How to complete this task
Wherever the word "input" turns up in a line of the entries, copy that line.

Stored items
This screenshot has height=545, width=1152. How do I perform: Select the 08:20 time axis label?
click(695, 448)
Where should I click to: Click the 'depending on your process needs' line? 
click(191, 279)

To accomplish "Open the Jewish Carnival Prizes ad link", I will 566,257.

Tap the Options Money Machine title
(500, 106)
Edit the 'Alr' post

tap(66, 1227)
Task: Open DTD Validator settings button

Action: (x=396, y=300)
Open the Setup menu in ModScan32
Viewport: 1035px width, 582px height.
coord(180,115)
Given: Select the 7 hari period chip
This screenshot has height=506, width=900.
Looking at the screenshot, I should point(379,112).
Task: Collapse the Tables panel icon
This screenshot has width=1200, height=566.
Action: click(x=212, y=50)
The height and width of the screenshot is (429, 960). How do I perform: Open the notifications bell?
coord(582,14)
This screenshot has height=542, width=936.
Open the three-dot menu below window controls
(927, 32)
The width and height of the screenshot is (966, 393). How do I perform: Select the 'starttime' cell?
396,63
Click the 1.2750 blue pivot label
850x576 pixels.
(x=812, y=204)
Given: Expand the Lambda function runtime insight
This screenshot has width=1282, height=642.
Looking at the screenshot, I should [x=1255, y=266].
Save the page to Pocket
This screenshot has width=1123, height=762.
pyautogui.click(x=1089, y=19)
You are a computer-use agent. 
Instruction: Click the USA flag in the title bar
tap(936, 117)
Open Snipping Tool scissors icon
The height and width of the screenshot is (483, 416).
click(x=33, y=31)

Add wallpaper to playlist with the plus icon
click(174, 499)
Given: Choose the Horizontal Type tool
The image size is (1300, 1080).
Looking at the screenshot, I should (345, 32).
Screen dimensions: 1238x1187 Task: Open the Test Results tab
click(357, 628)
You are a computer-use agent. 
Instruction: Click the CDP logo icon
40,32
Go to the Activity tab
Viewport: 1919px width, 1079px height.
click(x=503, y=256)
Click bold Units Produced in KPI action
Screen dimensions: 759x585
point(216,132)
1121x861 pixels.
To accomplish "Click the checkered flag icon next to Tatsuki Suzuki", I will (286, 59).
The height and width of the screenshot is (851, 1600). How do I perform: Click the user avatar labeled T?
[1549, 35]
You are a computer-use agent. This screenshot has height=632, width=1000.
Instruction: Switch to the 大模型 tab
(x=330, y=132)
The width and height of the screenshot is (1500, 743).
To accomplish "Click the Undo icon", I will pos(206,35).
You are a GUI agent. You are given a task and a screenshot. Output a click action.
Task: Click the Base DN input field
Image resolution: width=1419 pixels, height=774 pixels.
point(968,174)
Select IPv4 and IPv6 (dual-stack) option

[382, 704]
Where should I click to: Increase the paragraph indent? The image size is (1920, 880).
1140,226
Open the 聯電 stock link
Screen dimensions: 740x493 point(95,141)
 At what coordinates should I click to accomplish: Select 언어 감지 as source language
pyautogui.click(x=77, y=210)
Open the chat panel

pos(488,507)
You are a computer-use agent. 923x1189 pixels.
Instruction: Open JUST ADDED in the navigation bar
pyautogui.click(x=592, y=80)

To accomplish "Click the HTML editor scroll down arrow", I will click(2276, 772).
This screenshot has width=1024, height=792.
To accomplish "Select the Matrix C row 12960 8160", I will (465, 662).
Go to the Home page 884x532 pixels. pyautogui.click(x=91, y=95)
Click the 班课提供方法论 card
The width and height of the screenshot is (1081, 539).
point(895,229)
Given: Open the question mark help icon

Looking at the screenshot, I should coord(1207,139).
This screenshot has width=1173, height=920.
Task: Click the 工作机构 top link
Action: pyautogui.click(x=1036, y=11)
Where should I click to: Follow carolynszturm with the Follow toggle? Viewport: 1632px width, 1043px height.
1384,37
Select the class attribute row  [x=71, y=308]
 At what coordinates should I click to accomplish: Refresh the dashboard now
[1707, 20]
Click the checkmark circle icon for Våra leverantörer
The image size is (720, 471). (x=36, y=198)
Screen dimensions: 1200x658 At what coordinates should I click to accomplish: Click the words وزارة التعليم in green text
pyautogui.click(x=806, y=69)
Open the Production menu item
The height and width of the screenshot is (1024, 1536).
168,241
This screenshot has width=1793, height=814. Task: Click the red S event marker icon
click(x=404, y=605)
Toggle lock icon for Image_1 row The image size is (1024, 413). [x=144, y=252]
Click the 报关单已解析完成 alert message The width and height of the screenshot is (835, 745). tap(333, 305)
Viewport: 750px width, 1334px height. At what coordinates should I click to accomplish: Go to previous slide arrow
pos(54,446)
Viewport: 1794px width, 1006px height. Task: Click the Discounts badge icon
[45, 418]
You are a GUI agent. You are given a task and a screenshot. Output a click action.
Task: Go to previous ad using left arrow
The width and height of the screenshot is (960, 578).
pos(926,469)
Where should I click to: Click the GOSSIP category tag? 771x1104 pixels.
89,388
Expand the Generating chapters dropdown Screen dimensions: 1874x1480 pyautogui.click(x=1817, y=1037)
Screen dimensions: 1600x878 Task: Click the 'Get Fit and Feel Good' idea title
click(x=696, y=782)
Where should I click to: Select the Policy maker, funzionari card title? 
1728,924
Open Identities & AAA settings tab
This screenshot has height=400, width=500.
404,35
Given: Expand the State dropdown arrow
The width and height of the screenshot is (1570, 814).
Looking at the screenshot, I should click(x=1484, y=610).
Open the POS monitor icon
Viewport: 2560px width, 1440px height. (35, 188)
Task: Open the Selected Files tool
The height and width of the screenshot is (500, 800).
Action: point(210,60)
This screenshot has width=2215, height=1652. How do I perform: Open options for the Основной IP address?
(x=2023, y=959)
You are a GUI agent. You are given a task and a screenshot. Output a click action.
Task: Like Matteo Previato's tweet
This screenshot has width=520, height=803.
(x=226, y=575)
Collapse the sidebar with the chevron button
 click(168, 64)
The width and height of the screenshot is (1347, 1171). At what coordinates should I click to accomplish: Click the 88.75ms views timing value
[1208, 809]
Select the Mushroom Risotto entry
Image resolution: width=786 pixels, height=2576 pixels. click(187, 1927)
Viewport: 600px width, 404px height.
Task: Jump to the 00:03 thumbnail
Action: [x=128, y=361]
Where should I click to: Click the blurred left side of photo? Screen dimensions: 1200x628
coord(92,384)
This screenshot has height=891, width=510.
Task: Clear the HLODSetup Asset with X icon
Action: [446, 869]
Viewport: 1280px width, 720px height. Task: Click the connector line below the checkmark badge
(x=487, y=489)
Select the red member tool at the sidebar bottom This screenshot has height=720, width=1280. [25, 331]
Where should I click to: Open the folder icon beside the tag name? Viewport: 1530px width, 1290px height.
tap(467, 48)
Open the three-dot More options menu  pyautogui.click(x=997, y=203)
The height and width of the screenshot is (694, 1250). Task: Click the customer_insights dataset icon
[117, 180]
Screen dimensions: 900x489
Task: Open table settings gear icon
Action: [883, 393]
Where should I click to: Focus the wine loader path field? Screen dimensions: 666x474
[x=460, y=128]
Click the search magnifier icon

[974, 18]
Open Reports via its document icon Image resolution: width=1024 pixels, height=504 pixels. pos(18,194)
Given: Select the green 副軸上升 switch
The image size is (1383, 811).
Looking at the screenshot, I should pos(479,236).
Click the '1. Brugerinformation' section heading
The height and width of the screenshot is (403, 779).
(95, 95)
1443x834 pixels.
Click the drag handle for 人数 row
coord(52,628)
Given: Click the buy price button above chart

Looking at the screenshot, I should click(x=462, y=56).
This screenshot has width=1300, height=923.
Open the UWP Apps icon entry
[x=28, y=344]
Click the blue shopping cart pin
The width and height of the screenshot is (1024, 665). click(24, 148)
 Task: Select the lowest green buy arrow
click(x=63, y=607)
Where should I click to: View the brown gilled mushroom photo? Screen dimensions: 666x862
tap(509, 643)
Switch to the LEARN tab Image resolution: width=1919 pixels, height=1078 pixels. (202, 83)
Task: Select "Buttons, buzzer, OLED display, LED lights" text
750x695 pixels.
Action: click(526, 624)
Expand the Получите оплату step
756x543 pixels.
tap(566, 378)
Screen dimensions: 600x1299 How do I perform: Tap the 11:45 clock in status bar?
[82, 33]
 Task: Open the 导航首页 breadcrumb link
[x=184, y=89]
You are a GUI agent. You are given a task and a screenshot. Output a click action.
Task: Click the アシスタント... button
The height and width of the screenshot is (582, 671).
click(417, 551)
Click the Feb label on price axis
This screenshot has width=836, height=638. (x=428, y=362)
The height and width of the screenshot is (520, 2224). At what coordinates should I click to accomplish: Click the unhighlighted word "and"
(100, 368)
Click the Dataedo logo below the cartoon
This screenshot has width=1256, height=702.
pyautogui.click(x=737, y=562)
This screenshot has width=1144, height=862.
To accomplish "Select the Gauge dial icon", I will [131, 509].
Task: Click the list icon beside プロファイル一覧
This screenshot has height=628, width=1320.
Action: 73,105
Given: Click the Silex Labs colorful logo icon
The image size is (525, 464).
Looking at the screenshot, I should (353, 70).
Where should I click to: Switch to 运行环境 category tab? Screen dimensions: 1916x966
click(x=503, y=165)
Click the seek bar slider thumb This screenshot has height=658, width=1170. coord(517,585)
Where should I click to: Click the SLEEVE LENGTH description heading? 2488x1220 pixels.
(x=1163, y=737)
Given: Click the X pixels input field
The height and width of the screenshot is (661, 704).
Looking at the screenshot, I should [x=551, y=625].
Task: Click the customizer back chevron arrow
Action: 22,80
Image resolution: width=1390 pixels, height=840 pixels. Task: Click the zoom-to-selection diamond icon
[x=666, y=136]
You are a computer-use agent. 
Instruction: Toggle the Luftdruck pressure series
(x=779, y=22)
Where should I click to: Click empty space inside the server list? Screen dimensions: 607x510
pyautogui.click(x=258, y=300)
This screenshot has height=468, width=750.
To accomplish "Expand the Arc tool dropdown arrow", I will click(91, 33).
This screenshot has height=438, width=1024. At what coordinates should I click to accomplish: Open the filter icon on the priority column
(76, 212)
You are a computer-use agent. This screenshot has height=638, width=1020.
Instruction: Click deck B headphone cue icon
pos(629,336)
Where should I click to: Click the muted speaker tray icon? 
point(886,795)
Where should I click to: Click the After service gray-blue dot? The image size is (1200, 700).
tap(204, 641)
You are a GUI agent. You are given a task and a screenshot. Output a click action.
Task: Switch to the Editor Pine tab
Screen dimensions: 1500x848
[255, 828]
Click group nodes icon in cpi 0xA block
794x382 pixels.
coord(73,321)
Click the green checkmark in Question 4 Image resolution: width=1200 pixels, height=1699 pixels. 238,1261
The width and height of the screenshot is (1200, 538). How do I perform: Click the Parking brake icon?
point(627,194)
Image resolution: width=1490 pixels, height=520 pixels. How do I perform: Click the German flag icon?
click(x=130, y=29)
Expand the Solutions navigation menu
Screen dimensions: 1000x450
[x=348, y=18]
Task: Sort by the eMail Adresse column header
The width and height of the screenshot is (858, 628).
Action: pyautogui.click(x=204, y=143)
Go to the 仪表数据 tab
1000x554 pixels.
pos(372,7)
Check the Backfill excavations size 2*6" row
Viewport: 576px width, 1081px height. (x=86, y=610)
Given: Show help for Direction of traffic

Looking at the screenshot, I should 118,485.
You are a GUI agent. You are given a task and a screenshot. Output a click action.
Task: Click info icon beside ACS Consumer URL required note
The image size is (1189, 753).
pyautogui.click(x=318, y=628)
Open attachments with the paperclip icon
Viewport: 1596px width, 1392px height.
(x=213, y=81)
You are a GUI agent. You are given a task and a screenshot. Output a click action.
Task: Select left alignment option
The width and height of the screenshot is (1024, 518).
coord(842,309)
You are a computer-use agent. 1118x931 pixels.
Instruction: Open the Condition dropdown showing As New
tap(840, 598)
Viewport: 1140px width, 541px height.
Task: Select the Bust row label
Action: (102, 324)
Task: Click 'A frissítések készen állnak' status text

Output for this exercise
Task: Click the Base DN input field
Given: Click the X pixels input field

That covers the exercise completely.